Write the next part of the article on Manchester United's FA Cup win over West Ham, picking up after its last sentence.
═══ Text segment ═══
Manchester United have won more games this season than any team playing in Europe’s top five leagues, in part because they have played half a dozen more games than everyone else.
They were the last European team still involved in four competitions. They played a two-legged tie in the Europa League play-off in a period when the majority of other sides in Europe had only played one European match. By the time United reach the March international break, they will have played 24 games in 84 days since the post-World Cup resumption of the season.
This is an exhausting stretch of games and a fifth-round FA Cup match against West Ham United was match number 19 in the series. As such, Erik ten Hag made six changes to the starting line-up that won the Carabao Cup on Sunday.
The end result was a 3-1 victory. The star performers for United were Alejandro Garnacho — who is developing a knack for important goals — and Wout Weghorst.
Opinions on the performance across 90 minutes will vary. This was either:
- Proof that United should not be considered in a title race/outright favourites for the remaining cup competitions.
- A gritty and streetwise showing that only prospective champions with good momentum are capable of.
The inclusions of Victor Lindelof, Harry Maguire, Tyrell Malacia, Marcel Sabitzer, Scott McTominay and Garnacho led to an uneven opening 45 minutes at Old Trafford. The central midfield partnership of Sabitzer and McTominay failed to knit together United’s attack and defence, as both men are most effective when driving with the ball into the final third. Despite McTominay’s willingness to play as the deepest midfielder, the manner in which he receives and passes the ball slowed down attempts to progress the play quickly.
Couple this with United’s rotated back four and repeated attempts from Garnacho and Antony to cut inside and shoot from wide areas, and the side lacked the attacking guile to go with their new-found defensive grit. David de Gea, who celebrated a record-breaking 181 clean sheets for Manchester United with Sir Alex Ferguson before kick-off, once again had to make many great stops to keep his team in the game.
After 12 years at Manchester United, David de Gea was recognised before the game for overtaking Peter Schmeichel’s record for the most clean sheets of any goalkeeper in the club’s history (Photo: Marc Atkins/Getty Images)
═══ Given material ═══
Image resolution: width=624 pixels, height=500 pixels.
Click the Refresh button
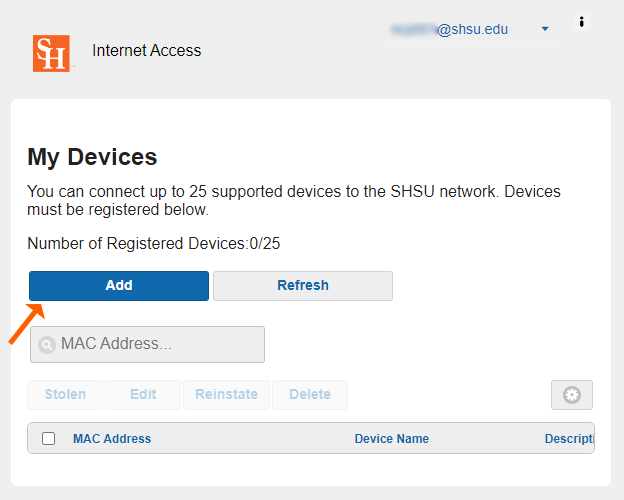[x=302, y=285]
═══
__Answer for the task__
Before kick-off, Ten Hag talked up the energy levels of his wider squad, believing his players had the appetite to keep going through this draining run of matches. At half-time, one got the sense United might stumble without key players featuring in every game. Bruno Fernandes’ fitness and ability to positively affect a game are remarkable, but he is the outlier in a squad still reshaping itself.
As such, an underwhelming first half led to the United manager replacing McTominay with Casemiro ahead of the second half. But before things got better, United’s men needed a brief wake-up call.
West Ham’s opening goal came from a fortuitous/calamitous event where United’s back four switched off momentarily, believing Tomas Soucek had taken the ball out of play and given away a throw-in. The entirety of the ball had not left the field, and in that pause from United’s defence, West Ham managed to work it to Saïd Benrahma, whose shot made it 1-0 to the visitors just before the hour mark.
In what was only his ninth start under Ten Hag, Harry Maguire appeared more interested in protesting against the throw-in decision than trying to prevent Benrahma’s goal. It has been a difficult 2022-23 for United’s club captain, who once again looked uncertain playing at right centre-back after spending so much of his career on the left. Maguire collected a booking in the 27th minute for a tackle on Michail Antonio when the West Ham forward looked ready to start a possible counter-attack, but was still within his own half. The 2019-20 and 2020-21 iterations of Maguire would make such a tackle and come away with the ball. The version from the past two seasons makes the tackle and then gives away a free-kick.
But United rallied, with Ten Hag bringing on Lisandro Martinez and Marcus Rashford for Lindelof and Antony respectively. It was yet another well-timed and impactful substitution from the 53-year-old, addressing two points of concern in United’s performance. Martinez’s passing worked in conjunction with Casemiro’s to transform how the side passed through the thirds and Rashford’s potent goal threat gave West Ham defenders something to worry about.
Weghorst is a willing worker but needs to serve as a goalscoring foil in this team; following Ten Hag’s substitutions, he was able to act as a piano carrier while more technical players focused on playing dulcet tones. The striker is not as good in the air as his 6ft 6in frame would suggest but his aggression from a Bruno Fernandes free-kick led to Nayef Aguerd’s own goal in the 77th minute. His blocked shot in the 90th minute spun into the path of Garnacho, whose touch and finish led to United’s second. The Dutchman then forced a turnover from a West Ham goal kick and Fred seized on the loose ball to score the third and seal passage to the FA Cup quarter-finals.
“This team is composed, it doesn’t show panic,” said the United manager. “We can change the dynamics of the game, either different formations, bringing subs on, but also with the players on the pitch.
“They are able to set up the tempo — increase the tempo and then create chances. The belief is so strong, the resilience is so strong. They hate losing. They believe they can always come back, and that’s what they did.“
Winning begets more winning, and while there are a few points of concern for this United side (Ten Hag will want them eventually to learn how to decrease the tempo of games), they have a fighting spirit that can take them through trickier moments. A home tie against Fulham awaits in the next round. Having already won silverware in February, don’t bet against Manchester United challenging for more come May.
(Top photo: Daniel Chesterton/Offside/Offside via Getty Images)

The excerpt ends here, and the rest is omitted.